(Recorded data)

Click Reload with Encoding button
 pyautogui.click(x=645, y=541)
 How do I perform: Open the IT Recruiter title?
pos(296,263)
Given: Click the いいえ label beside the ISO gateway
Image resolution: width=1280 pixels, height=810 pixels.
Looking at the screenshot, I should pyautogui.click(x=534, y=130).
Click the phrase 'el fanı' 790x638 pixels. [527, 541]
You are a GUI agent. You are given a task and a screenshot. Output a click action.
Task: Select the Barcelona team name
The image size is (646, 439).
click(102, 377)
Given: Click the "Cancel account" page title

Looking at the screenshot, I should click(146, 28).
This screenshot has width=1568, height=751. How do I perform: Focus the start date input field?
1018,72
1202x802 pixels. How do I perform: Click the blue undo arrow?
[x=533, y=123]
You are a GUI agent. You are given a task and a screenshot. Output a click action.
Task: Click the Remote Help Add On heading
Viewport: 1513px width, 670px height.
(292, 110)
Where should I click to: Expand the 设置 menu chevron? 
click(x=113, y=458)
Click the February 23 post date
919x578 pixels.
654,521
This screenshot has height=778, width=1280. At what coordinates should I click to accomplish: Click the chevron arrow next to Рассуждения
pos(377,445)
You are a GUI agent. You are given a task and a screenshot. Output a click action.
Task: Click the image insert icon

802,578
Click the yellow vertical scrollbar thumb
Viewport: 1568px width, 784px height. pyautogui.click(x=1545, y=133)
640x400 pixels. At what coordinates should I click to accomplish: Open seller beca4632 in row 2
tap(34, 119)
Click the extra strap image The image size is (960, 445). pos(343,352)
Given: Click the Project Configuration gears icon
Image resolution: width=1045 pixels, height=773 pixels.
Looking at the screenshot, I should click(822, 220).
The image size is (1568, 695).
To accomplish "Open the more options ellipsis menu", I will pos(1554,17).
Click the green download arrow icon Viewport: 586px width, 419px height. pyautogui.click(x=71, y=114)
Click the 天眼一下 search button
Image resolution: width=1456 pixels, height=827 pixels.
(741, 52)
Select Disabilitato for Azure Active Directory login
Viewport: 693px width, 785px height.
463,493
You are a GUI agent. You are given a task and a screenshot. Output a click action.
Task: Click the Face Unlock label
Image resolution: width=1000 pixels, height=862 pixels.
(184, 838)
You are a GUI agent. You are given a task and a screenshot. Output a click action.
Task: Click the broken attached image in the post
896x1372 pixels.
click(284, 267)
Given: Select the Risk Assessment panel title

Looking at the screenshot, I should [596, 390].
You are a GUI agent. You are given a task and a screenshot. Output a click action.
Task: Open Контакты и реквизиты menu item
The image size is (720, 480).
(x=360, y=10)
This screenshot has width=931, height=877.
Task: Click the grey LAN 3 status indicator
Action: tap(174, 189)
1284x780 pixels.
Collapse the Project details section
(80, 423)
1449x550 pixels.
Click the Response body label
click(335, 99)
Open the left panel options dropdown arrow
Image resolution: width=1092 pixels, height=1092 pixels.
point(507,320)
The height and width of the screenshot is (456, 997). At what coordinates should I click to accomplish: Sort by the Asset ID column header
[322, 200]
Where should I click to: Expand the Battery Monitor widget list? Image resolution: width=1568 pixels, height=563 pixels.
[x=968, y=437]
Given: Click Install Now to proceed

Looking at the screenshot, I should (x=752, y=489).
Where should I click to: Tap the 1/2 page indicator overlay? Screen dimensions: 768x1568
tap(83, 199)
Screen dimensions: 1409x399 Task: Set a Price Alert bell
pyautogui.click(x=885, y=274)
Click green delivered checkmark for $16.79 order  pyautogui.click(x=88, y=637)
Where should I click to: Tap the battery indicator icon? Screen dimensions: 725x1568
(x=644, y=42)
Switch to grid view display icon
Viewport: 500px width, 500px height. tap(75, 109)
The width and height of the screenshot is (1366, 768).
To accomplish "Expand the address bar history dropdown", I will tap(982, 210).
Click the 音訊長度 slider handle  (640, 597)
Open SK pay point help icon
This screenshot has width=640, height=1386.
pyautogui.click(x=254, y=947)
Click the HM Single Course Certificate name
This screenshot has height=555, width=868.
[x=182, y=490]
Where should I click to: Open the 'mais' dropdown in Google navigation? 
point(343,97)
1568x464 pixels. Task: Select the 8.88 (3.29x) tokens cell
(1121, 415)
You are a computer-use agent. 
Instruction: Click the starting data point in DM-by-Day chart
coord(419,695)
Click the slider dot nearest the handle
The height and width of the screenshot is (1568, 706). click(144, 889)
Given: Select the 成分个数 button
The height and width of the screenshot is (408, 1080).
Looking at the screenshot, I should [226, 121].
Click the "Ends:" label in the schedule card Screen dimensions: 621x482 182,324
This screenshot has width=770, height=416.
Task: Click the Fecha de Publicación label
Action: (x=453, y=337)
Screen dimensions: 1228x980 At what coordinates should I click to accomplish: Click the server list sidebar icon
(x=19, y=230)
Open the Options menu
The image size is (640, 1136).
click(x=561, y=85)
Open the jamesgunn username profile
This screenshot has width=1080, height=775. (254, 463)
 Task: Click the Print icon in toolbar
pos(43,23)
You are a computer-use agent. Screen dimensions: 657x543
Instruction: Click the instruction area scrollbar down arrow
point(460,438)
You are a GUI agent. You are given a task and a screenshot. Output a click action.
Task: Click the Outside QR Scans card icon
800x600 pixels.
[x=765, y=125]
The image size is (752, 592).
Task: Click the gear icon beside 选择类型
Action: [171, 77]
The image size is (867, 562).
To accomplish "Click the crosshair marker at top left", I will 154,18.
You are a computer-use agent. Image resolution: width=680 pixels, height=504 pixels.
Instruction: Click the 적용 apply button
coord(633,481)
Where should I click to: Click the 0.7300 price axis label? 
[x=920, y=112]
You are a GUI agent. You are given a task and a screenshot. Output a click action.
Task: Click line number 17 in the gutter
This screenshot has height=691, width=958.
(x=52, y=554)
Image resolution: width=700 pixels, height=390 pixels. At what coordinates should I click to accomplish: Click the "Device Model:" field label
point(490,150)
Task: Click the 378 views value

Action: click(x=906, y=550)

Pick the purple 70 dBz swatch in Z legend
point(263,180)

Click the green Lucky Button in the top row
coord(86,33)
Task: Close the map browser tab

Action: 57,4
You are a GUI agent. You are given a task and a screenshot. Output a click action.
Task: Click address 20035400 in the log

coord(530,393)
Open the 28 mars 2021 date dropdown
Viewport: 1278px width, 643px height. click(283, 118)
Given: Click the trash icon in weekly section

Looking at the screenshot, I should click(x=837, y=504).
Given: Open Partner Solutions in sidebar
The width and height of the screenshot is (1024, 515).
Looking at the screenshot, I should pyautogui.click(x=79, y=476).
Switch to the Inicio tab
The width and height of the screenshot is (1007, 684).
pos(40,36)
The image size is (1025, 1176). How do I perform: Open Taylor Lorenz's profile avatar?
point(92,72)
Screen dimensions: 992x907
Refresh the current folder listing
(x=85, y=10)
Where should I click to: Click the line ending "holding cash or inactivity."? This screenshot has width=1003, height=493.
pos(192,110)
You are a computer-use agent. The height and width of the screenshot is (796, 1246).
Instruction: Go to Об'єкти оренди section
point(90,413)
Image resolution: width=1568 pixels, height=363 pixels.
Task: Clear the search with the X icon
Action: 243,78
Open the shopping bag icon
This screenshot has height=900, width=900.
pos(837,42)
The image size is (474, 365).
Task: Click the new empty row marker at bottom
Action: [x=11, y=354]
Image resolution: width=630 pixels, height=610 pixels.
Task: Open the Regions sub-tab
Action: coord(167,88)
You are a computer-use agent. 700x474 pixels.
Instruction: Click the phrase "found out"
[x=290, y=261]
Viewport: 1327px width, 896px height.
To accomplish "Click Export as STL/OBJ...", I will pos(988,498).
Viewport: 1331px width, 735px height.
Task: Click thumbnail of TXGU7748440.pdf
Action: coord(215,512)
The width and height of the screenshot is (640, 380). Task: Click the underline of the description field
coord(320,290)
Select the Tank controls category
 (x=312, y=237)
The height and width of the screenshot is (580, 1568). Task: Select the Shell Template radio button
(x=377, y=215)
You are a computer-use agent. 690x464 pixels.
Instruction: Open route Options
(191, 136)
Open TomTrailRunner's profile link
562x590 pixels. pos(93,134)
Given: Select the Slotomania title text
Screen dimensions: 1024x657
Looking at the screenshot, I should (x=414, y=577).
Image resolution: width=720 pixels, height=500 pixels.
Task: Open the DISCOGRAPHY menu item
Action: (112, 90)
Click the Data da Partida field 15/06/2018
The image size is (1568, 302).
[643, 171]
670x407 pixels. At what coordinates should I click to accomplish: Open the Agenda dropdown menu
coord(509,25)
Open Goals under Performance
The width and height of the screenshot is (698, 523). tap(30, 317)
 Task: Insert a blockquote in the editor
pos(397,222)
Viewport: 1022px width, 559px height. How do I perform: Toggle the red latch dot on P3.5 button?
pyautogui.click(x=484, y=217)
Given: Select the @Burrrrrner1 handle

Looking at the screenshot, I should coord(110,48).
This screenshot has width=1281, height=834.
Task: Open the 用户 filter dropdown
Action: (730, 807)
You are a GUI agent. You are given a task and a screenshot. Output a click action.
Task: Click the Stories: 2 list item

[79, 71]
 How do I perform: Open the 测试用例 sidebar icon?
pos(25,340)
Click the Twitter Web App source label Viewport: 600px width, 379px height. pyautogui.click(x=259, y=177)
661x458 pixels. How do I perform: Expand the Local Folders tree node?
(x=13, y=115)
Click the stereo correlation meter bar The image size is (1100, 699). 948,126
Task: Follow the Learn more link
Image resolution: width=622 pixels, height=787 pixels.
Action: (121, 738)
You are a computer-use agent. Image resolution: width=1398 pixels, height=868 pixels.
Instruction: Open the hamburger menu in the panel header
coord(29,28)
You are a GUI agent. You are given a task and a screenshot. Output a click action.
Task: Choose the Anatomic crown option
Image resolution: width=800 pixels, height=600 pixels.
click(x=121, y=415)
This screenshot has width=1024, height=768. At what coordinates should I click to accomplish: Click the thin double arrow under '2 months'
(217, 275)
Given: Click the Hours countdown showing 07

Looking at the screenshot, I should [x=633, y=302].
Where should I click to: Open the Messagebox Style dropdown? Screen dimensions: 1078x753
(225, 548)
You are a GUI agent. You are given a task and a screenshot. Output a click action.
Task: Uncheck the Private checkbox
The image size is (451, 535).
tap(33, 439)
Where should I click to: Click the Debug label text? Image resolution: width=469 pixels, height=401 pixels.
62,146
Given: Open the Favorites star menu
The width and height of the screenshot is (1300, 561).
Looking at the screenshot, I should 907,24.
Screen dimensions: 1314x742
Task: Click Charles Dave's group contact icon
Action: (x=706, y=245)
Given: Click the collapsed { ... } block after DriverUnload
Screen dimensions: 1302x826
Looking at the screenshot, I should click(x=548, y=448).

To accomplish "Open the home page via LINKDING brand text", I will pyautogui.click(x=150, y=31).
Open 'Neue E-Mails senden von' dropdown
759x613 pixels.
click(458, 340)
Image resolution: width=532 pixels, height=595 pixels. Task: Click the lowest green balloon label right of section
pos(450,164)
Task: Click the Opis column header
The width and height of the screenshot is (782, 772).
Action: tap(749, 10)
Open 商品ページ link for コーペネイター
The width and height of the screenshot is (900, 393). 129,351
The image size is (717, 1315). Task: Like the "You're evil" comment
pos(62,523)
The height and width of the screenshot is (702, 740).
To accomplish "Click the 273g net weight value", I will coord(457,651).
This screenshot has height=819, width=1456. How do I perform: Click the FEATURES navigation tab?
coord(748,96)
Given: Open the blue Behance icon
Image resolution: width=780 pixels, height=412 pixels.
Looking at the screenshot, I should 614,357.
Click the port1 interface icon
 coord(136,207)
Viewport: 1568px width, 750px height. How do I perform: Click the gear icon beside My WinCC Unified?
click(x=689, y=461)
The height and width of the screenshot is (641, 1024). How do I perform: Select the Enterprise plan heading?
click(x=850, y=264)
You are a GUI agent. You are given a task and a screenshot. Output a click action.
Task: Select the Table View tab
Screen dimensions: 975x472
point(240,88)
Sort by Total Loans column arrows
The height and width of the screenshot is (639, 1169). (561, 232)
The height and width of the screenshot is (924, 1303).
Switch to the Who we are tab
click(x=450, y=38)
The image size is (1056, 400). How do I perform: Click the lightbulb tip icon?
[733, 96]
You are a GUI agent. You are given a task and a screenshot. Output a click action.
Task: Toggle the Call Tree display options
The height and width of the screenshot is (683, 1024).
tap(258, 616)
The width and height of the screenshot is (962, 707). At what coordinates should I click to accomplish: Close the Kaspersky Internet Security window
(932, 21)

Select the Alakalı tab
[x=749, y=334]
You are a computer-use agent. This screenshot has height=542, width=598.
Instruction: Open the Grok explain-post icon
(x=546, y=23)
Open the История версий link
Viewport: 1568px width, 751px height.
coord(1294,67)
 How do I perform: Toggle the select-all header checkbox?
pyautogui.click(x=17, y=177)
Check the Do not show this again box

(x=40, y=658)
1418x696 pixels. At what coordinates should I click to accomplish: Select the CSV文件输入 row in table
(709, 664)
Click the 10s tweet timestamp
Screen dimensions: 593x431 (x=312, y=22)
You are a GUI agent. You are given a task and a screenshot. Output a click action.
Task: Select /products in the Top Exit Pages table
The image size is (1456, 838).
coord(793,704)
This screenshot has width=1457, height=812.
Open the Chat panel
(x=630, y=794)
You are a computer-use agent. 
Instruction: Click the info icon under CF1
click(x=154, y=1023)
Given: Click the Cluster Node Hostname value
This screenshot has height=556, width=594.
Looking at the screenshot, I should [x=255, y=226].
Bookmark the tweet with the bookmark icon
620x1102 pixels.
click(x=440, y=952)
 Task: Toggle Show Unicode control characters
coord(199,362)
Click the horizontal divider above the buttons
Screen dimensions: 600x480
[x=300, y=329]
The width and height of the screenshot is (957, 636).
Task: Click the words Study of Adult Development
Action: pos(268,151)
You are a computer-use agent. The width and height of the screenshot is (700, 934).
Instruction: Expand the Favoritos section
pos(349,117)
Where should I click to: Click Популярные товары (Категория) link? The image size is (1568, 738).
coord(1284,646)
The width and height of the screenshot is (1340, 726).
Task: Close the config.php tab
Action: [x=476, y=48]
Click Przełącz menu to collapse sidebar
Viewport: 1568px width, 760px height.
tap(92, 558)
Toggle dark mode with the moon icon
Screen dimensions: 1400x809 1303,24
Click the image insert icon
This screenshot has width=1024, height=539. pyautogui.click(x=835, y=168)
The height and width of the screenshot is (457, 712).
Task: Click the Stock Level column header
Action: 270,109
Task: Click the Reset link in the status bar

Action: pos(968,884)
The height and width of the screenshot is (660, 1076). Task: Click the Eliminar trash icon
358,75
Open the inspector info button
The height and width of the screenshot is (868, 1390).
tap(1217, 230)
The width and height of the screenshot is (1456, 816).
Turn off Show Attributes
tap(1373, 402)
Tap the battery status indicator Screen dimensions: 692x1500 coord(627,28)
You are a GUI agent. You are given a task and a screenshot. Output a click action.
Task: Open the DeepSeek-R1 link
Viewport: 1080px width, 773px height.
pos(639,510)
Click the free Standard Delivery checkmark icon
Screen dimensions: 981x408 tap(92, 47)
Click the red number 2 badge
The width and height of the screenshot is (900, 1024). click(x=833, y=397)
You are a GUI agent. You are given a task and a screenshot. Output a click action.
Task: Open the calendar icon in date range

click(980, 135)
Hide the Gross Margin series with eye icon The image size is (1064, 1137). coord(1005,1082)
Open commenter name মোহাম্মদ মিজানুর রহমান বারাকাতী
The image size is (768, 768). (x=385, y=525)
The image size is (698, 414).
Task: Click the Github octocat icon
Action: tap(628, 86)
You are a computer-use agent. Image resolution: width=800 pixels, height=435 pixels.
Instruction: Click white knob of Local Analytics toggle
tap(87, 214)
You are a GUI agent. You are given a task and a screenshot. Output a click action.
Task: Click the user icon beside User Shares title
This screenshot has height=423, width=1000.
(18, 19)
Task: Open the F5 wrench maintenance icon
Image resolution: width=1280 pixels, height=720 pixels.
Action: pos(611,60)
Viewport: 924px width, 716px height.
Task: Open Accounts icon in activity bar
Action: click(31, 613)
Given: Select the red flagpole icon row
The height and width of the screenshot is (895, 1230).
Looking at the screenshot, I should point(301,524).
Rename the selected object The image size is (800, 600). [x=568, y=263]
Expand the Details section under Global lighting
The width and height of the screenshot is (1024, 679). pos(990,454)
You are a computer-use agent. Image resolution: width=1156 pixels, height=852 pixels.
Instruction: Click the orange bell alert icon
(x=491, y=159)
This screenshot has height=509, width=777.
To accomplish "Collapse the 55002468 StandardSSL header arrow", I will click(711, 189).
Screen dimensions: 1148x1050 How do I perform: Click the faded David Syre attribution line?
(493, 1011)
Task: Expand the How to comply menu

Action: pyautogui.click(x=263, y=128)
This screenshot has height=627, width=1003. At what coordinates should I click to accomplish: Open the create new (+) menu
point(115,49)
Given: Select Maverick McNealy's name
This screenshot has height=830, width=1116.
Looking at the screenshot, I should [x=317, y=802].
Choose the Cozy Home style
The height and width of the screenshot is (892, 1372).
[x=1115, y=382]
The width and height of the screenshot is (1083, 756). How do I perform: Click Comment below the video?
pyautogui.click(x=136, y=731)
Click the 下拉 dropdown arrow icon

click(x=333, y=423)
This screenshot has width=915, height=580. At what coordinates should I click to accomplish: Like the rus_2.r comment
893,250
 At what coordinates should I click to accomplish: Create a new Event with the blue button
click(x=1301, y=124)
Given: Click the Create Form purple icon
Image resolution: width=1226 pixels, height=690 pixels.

**EXERCISE DETAILS**. Nothing but the lines from the start of the data through the line holding "Given: Click the いいえ" should be restated, and each one exactly.

**REPLY**.
Click Reload with Encoding button
 pyautogui.click(x=645, y=541)
 How do I perform: Open the IT Recruiter title?
pos(296,263)
Given: Click the いいえ label beside the ISO gateway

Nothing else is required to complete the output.